From the line that contains "Task: Open the 图时间(秒) dropdown list" to the last line of the records below, copy everything exactly, both ends included.

PROVIDED DATA:

-=-=-

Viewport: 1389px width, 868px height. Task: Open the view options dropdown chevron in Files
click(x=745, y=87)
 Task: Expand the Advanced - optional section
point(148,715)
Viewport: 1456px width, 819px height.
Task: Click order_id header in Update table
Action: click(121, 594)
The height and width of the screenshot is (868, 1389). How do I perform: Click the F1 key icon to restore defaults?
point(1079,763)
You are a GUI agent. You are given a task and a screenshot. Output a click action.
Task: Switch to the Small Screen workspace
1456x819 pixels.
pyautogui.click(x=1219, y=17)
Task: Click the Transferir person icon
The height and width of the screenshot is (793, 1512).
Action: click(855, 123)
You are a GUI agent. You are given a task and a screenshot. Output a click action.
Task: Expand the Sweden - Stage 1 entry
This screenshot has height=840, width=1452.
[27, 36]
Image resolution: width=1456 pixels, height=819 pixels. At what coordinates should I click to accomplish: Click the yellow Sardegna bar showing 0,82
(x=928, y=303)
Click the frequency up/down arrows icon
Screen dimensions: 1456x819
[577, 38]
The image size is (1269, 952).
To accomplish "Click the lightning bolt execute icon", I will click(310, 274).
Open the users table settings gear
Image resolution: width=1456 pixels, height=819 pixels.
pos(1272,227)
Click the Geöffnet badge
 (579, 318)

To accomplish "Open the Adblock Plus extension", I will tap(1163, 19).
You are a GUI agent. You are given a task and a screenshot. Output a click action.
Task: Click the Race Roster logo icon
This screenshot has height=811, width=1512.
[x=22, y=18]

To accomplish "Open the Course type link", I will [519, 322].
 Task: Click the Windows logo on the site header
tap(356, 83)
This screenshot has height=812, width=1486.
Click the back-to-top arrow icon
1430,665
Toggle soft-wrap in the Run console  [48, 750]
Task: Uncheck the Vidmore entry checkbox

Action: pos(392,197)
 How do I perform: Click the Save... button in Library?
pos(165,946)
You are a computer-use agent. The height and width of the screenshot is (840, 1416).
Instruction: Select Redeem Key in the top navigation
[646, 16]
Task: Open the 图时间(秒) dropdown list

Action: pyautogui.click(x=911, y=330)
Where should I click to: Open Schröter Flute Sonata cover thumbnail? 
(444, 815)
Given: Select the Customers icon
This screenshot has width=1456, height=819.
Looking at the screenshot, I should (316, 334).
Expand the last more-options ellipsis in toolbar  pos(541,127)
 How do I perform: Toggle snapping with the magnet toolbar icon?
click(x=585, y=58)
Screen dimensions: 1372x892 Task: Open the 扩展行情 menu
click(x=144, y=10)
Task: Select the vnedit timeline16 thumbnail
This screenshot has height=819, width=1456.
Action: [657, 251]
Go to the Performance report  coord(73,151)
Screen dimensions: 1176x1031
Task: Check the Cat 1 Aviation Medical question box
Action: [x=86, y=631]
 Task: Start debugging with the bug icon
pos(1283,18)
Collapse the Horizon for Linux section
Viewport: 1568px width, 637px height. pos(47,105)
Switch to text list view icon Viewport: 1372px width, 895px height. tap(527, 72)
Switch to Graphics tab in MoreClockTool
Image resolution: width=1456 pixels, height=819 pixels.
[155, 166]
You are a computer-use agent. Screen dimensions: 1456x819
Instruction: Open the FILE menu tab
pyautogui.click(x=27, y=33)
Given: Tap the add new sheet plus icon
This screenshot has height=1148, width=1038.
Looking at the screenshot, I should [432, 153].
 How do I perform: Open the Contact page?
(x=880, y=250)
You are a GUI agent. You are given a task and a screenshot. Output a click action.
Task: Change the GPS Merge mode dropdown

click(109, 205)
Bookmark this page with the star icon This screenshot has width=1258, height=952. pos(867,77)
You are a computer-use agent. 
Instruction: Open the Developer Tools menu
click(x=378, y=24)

-=-=-

SOLUTION FOR THIS PROBLEM:
Task: Open the 图时间(秒) dropdown list

Action: pyautogui.click(x=911, y=330)
Where should I click to: Open Schröter Flute Sonata cover thumbnail? 
(444, 815)
Given: Select the Customers icon
This screenshot has width=1456, height=819.
Looking at the screenshot, I should (316, 334).
Expand the last more-options ellipsis in toolbar  pos(541,127)
 How do I perform: Toggle snapping with the magnet toolbar icon?
click(x=585, y=58)
Screen dimensions: 1372x892 Task: Open the 扩展行情 menu
click(x=144, y=10)
Task: Select the vnedit timeline16 thumbnail
This screenshot has height=819, width=1456.
Action: [657, 251]
Go to the Performance report  coord(73,151)
Screen dimensions: 1176x1031
Task: Check the Cat 1 Aviation Medical question box
Action: [x=86, y=631]
 Task: Start debugging with the bug icon
pos(1283,18)
Collapse the Horizon for Linux section
Viewport: 1568px width, 637px height. pos(47,105)
Switch to text list view icon Viewport: 1372px width, 895px height. tap(527, 72)
Switch to Graphics tab in MoreClockTool
Image resolution: width=1456 pixels, height=819 pixels.
[155, 166]
You are a computer-use agent. Screen dimensions: 1456x819
Instruction: Open the FILE menu tab
pyautogui.click(x=27, y=33)
Given: Tap the add new sheet plus icon
This screenshot has height=1148, width=1038.
Looking at the screenshot, I should [432, 153].
 How do I perform: Open the Contact page?
(x=880, y=250)
You are a GUI agent. You are given a task and a screenshot. Output a click action.
Task: Change the GPS Merge mode dropdown

click(109, 205)
Bookmark this page with the star icon This screenshot has width=1258, height=952. pos(867,77)
You are a computer-use agent. 
Instruction: Open the Developer Tools menu
click(x=378, y=24)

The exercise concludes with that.